Plant morphology and physiology in this study changed along with decreasing substrate matric potential that resulted from reduced substrate volumetric water contents (Table 1). As substrate volumetric water content decreased, S. ×utahensis leaves and stems dehydrated, and the proportion of visibly wilted leaves increased (Table 2). In addition, plant growth indices, relative chlorophyll content (SPAD reading), numbers of shoots and leaves, total leaf area and dry weight, and photosynthesis were impaired (Tables 24). These results are in line with previous studies that reported negative effects of water stress on aesthetic appearance, plant growth, and net assimilation rate of ornamental plants (Niu et al., 2006; Cai et al., 2012; Zhou et al., 2021). In this case, decreased stem water potential is best interpreted as a passive response resulting from the effects of decreased soil water potential and higher leaf evaporative demand (Table 2). Similarly, Rosa ×hybrid (rose) and Nerium oleander (oleander) decreased stem water potential in response to low substrate or soil water potential under drought conditions (Molz, 1981; Niu et al., 2006; Cai et al., 2012). Decreased substrate volumetric water contents also inhibited nodule formation in S. ×utahensis (Table 3), which suggested that infection of symbiotic actinobacteria was affected by water availability. Actinobacteria move with water in the soil, and the process of reaching and infecting the roots of host plants slows down when soil water content decreases (Huss-Danell, 1997).

Plant morphological and physiological acclimations were observed in this study. In response to drought, S. ×utahensis reduced midday stomatal conductance to a value close to 0 when substrate volumetric water content decreased (Table 4). Midday stomatal conductance is positively correlated to stomatal opening and plant water status (Zhang et al., 2013). When S. ×utahensis plants dehydrated as a result of decreasing substrate volumetric water contents, plants closed their stomata to reduce transpiration and stomatal conductance as a drought acclimation to maintain plant water status and prevent water losses and further dehydration (Martinez-Vilalta and Garcia-Forner, 2017). Although CO2 uptake is limited when stomata are closed and stomatal conductance reduced (Aroca, 2012), plants had a lower proportion of visibly wilted leaves in this study or better aesthetic quality under drought conditions in other reports. These plants were considered drought tolerant in ornamental plant evaluations in semiarid regions in Australia and the United States (Zollinger et al., 2006; Kjelgren et al., 2009; Reid et al., 2017). Shepherdia ×utahensis reduced its midday stomatal conductance at lower water availability and can be considered as a low water-use landscape plant. Plants have the capacity of regulating stomatal conductance that is related to their habitat aridity. Kjelgren et al. (2009) reported that plants native to arid regions, such as Dianella revoluta ‘Breeze’ (‘Breeze’ blueberry lily) and Ptilotus nobilis (yellow tails), showed greater reduction of stomatal conductance compared with those from humid areas.

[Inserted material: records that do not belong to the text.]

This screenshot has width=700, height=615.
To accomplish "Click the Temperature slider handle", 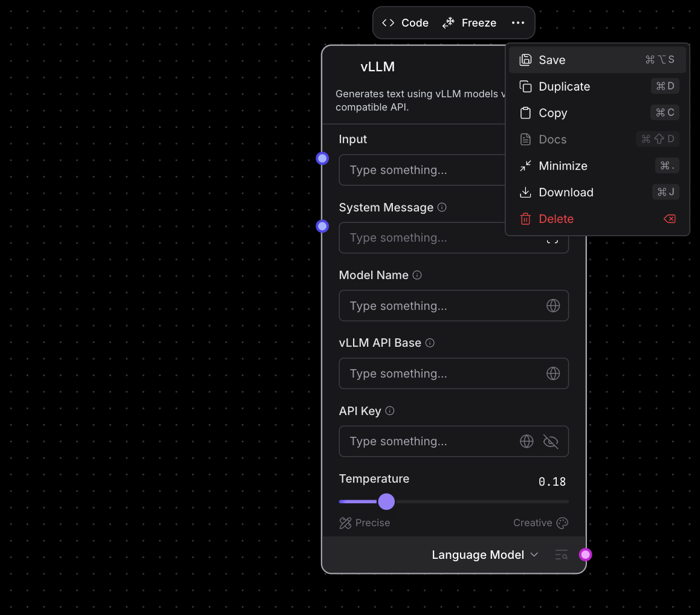I will pos(386,501).
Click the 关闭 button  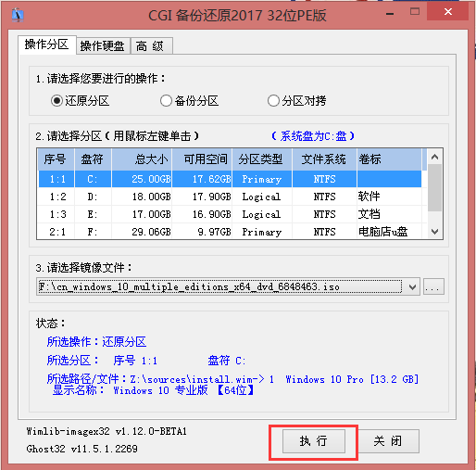388,441
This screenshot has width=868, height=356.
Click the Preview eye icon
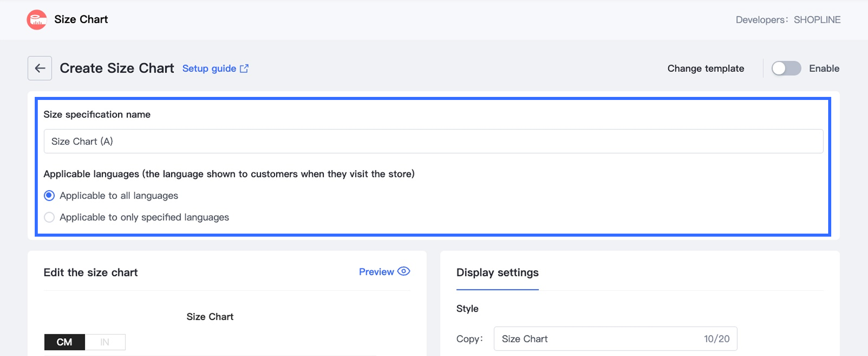point(404,271)

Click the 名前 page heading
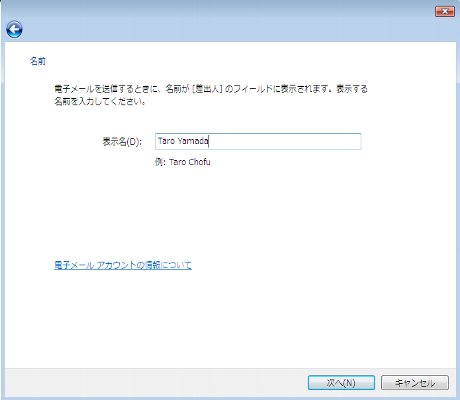pos(38,61)
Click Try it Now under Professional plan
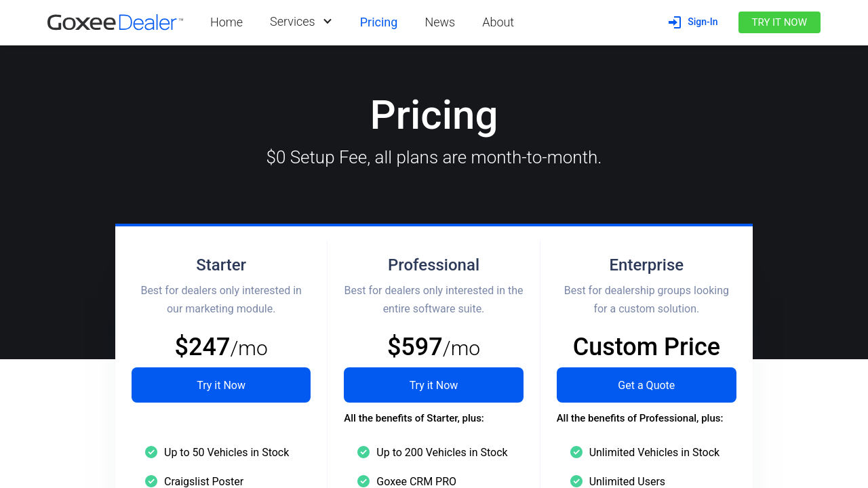868x488 pixels. 433,385

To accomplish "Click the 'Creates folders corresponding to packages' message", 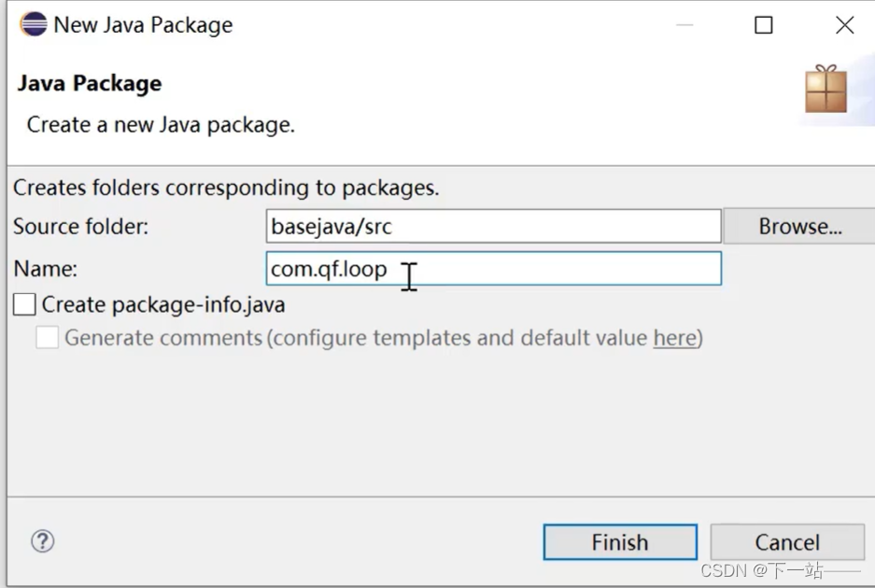I will (x=226, y=188).
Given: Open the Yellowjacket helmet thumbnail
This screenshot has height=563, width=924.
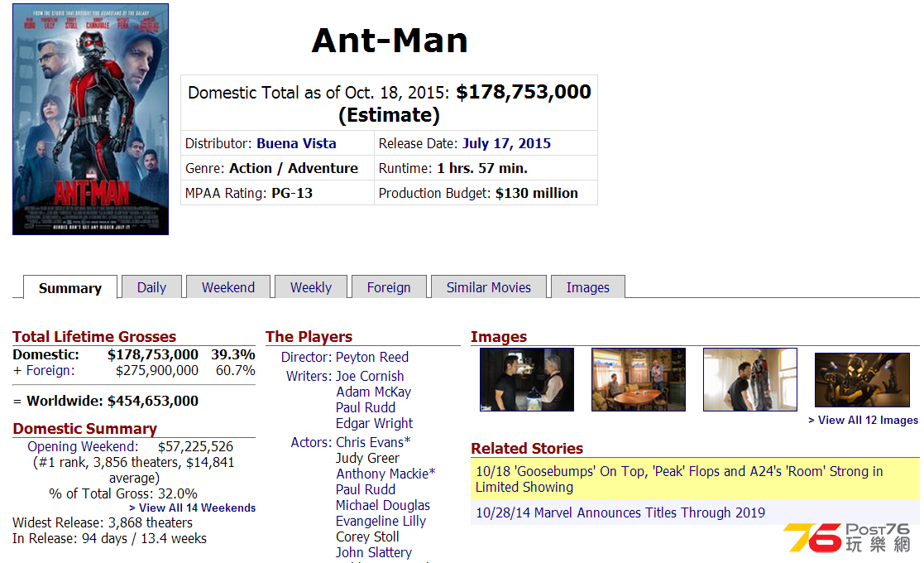Looking at the screenshot, I should [862, 380].
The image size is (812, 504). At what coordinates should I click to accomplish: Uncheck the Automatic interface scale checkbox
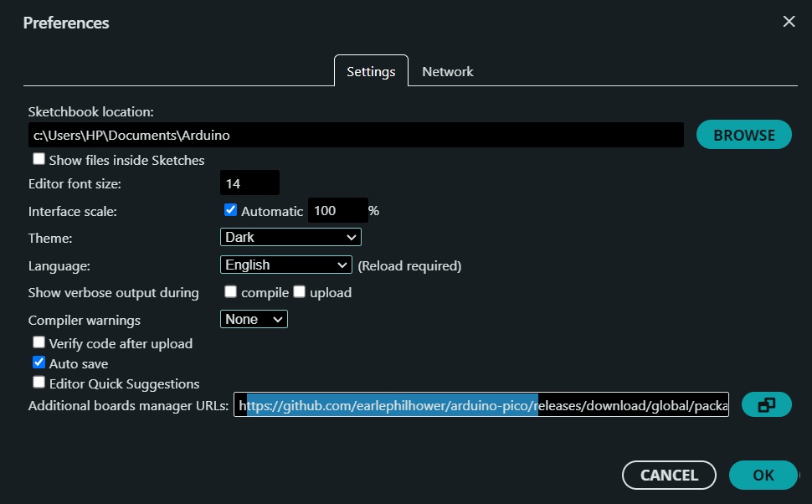231,210
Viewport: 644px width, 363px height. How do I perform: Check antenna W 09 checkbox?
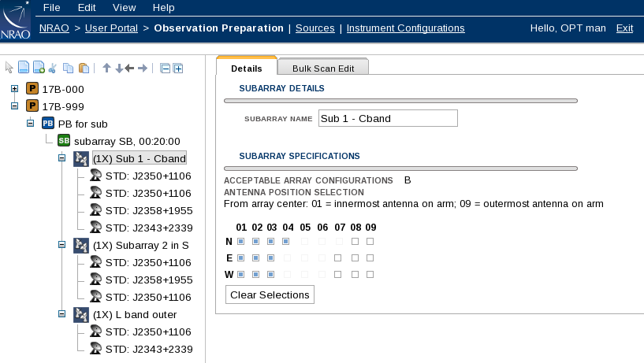pyautogui.click(x=370, y=274)
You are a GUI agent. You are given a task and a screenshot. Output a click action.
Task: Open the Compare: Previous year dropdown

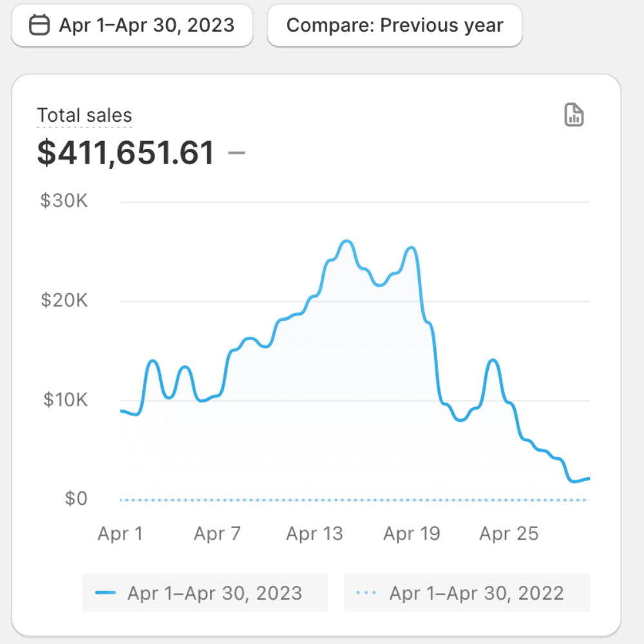pos(394,26)
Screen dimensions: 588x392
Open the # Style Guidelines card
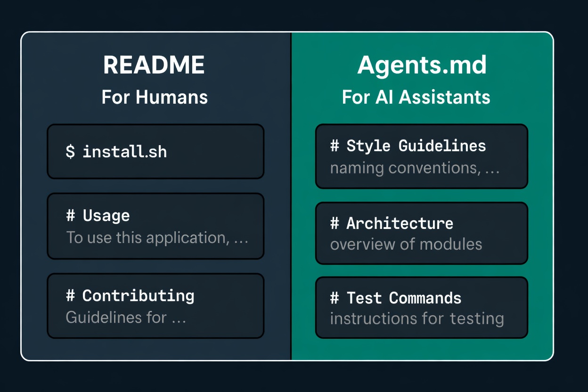pos(422,156)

Because of restricted transpiration, plants with acclimation capability may reduce leaf size to enhance convective heat loss to mitigate heat stress that causes high leaf-to-air VPD and leaf wilting (Tables 3, 4; Nobel, 2009; Devi et al., 2015). The fact that leaf-to-air VPD increased when substrate volumetric water content decreased (Table 4) is likely a direct consequence of increased leaf temperature because leaf vapor pressure is estimated by leaf temperature. To avoid heat stress, leaf energy is balanced primarily using sensible heat loss under drought (Bowen, 1926). The efficacy of sensible heat loss relates to boundary layer resistance, which is positively correlated to leaf width (Nobel, 2009). Under drought conditions, cell division and leaf expansion are limited (Dale, 1988), and smaller leaves are beneficial for dissipating heat through convection and conduction to maintain leaf temperature close to air temperature (Nobel, 2009). In this study, S. ×utahensis produced smaller leaves under water stress (Table 3) and leaf size of plants grown at the substrate volumetric water content of 0.05 m3·m−3 was 51% smaller than those at 0.40 m3·m−3. This result is in line with previous studies that consistently reported reductions in leaf size under water stress for drought-tolerant ornamental plants (Mee et al., 2003; Zollinger et al., 2006). For instance, Zollinger et al. (2006) suggested that small leaves allow Lavandula angustifolia (English lavender) and Penstemon ×mexicali ‘Red Rocks’ (‘Red Rocks’ penstemon) to reduce water loss when irrigation intervals were increased from 1 week to 4 weeks. Toscano et al. (2014) also found that leaf size of Viburnum tinus ‘Lucidum’ (‘Lucidum’ viburnum) decreased by 19% to acclimate to drought stress.

Shepherdia ×utahensis decreased total leaf area under water stress as a result of reductions in leaf number and size (Table 3). However, plants with decreased total leaf area have fewer stomata and less light interception, which controls transpiration and leaf temperature, respectively (Zollinger et al., 2006; Toscano et al., 2014). Reduced total leaf area has been reported as a means of avoiding drought stress in ornamental plants such as Lavandula angustifolia, Pittosporum tobira (pittosporum), and Viburnum tinus ‘Lucidum’ (Zollinger et al., 2006; Toscano et al., 2014). The root growth of S. ×utahensis was enhanced at low substrate volumetric water content, while shoot growth was inhibited, resulting in a higher root-to-shoot ratio (Table 3), which helps plants to obtain water more efficiently. Rosa hybrida ‘Ferdy’ (‘Ferdy’ rose) and Populus cathayana (poplar) have been observed to increase root growth to maintain water status under water stress (Henderson et al., 1991; Yin et al., 2004). Drought-tolerant plants native to the western United States also produce small leaves and deep roots to reduce water demand and loss and increase water uptake (Mee et al., 2003).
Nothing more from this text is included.